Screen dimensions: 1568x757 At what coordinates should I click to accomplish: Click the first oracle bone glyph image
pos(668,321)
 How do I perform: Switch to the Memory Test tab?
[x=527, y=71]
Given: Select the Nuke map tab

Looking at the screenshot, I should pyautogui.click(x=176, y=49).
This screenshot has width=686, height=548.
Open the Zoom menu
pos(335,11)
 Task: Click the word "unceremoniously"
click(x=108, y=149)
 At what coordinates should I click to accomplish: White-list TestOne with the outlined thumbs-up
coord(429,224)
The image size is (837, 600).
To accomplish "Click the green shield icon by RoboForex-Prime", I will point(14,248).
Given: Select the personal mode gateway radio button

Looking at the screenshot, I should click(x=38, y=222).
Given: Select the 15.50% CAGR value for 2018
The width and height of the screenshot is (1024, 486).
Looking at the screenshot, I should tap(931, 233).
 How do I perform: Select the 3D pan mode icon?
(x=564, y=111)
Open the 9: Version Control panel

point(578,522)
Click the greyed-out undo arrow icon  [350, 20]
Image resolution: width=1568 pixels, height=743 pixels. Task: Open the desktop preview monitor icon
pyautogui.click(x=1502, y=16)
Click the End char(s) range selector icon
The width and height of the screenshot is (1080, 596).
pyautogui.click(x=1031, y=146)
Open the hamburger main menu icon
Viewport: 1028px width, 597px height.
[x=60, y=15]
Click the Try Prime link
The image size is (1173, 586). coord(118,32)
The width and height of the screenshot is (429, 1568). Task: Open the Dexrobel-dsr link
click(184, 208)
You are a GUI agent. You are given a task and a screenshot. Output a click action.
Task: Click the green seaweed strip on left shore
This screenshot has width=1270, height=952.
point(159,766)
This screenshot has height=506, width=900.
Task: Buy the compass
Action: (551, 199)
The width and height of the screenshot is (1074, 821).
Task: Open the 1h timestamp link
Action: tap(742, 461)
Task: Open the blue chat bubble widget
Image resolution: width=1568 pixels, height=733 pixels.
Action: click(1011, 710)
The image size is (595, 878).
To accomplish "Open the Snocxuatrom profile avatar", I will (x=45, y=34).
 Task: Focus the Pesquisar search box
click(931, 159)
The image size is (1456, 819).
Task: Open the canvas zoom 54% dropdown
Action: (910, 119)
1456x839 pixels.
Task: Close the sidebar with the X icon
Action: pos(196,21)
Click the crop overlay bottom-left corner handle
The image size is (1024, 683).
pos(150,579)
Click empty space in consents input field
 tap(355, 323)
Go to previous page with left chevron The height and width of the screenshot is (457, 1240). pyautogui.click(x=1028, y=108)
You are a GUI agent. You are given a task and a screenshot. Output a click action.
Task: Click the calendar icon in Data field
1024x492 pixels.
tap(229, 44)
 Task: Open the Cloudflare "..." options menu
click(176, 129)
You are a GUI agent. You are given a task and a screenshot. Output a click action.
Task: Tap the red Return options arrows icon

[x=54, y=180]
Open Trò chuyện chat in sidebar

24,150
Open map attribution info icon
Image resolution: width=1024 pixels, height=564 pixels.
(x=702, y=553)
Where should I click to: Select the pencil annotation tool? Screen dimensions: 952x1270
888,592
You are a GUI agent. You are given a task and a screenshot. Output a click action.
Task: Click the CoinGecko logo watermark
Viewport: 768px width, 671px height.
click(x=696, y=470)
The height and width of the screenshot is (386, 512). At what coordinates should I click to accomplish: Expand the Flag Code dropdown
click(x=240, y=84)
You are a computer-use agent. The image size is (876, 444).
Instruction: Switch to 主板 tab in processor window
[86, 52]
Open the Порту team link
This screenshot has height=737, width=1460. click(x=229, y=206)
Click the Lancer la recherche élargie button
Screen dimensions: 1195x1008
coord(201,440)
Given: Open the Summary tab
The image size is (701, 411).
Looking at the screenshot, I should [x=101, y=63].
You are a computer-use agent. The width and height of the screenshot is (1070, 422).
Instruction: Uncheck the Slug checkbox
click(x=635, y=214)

# [Assignment]
Every line of the data above should be reproduced word for word.

# [Result]
Screen dimensions: 1568x757 At what coordinates should I click to accomplish: Click the first oracle bone glyph image
pos(668,321)
 How do I perform: Switch to the Memory Test tab?
[x=527, y=71]
Given: Select the Nuke map tab

Looking at the screenshot, I should pyautogui.click(x=176, y=49).
This screenshot has width=686, height=548.
Open the Zoom menu
pos(335,11)
 Task: Click the word "unceremoniously"
click(x=108, y=149)
 At what coordinates should I click to accomplish: White-list TestOne with the outlined thumbs-up
coord(429,224)
The image size is (837, 600).
To accomplish "Click the green shield icon by RoboForex-Prime", I will point(14,248).
Given: Select the personal mode gateway radio button

Looking at the screenshot, I should click(x=38, y=222).
Given: Select the 15.50% CAGR value for 2018
The width and height of the screenshot is (1024, 486).
Looking at the screenshot, I should tap(931, 233).
 How do I perform: Select the 3D pan mode icon?
(x=564, y=111)
Open the 9: Version Control panel

point(578,522)
Click the greyed-out undo arrow icon  [350, 20]
Image resolution: width=1568 pixels, height=743 pixels. Task: Open the desktop preview monitor icon
pyautogui.click(x=1502, y=16)
Click the End char(s) range selector icon
The width and height of the screenshot is (1080, 596).
pyautogui.click(x=1031, y=146)
Open the hamburger main menu icon
Viewport: 1028px width, 597px height.
[x=60, y=15]
Click the Try Prime link
The image size is (1173, 586). coord(118,32)
The width and height of the screenshot is (429, 1568). Task: Open the Dexrobel-dsr link
click(184, 208)
You are a GUI agent. You are given a task and a screenshot. Output a click action.
Task: Click the green seaweed strip on left shore
This screenshot has width=1270, height=952.
point(159,766)
This screenshot has height=506, width=900.
Task: Buy the compass
Action: (551, 199)
The width and height of the screenshot is (1074, 821).
Task: Open the 1h timestamp link
Action: tap(742, 461)
Task: Open the blue chat bubble widget
Image resolution: width=1568 pixels, height=733 pixels.
Action: click(1011, 710)
The image size is (595, 878).
To accomplish "Open the Snocxuatrom profile avatar", I will (x=45, y=34).
 Task: Focus the Pesquisar search box
click(931, 159)
The image size is (1456, 819).
Task: Open the canvas zoom 54% dropdown
Action: (910, 119)
1456x839 pixels.
Task: Close the sidebar with the X icon
Action: pos(196,21)
Click the crop overlay bottom-left corner handle
The image size is (1024, 683).
pos(150,579)
Click empty space in consents input field
 tap(355, 323)
Go to previous page with left chevron The height and width of the screenshot is (457, 1240). pyautogui.click(x=1028, y=108)
You are a GUI agent. You are given a task and a screenshot. Output a click action.
Task: Click the calendar icon in Data field
1024x492 pixels.
tap(229, 44)
 Task: Open the Cloudflare "..." options menu
click(176, 129)
You are a GUI agent. You are given a task and a screenshot. Output a click action.
Task: Tap the red Return options arrows icon

[x=54, y=180]
Open Trò chuyện chat in sidebar

24,150
Open map attribution info icon
Image resolution: width=1024 pixels, height=564 pixels.
(x=702, y=553)
Where should I click to: Select the pencil annotation tool? Screen dimensions: 952x1270
888,592
You are a GUI agent. You are given a task and a screenshot. Output a click action.
Task: Click the CoinGecko logo watermark
Viewport: 768px width, 671px height.
click(x=696, y=470)
The height and width of the screenshot is (386, 512). At what coordinates should I click to accomplish: Expand the Flag Code dropdown
click(x=240, y=84)
You are a computer-use agent. The image size is (876, 444).
Instruction: Switch to 主板 tab in processor window
[86, 52]
Open the Порту team link
This screenshot has height=737, width=1460. click(x=229, y=206)
Click the Lancer la recherche élargie button
Screen dimensions: 1195x1008
coord(201,440)
Given: Open the Summary tab
The image size is (701, 411).
Looking at the screenshot, I should [x=101, y=63].
You are a computer-use agent. The width and height of the screenshot is (1070, 422).
Instruction: Uncheck the Slug checkbox
click(x=635, y=214)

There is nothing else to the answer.